The approach assumes the discrete diffusion model can accurately capture the complex dynamics of robotic environments, but significant distribution shift between training data and novel environments could cause evaluation failures to go undetected. The method requires a large dataset of diverse trajectories to train the world model effectively, making it less practical for teams with limited robotics data or novel task categories not represented in training. The paper doesn't clearly address how well the tokenization generalizes to continuous control subtleties or how errors propagate across long-horizon predictions — multi-step denoising could accumulate errors that invalidate the entire trajectory. There's also an open question about how well this scales to real-world high-dimensional tasks with visual perception and complex language instructions, especially when the training distribution doesn't cover rare failure modes the policy might encounter.

Research Context

This work builds on decades of world model research in RL (like Dreamer and Latent World Models) but applies the discrete diffusion framework that has become mainstream in vision and language (following diffusion models' success in image generation and recent work like LLaMA tokenization).
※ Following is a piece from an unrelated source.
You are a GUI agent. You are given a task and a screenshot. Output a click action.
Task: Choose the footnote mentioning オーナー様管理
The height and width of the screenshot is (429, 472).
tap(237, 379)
It's motivated by the scalability crisis in robotics benchmarking — existing evaluation approaches like BenchBot and RoboNet require either real robots or high-fidelity simulators, making broad policy comparison infeasible. The discrete diffusion choice is particularly interesting given recent success in multimodal learning with unified token vocabularies (similar to approaches in video generation and embodied AI). This opens a research direction toward learned evaluation functions that could generalize across task families and robot morphologies, potentially enabling a 'policy benchmark leaderboard' where policies are evaluated on thousands of tasks using a single learned proxy model.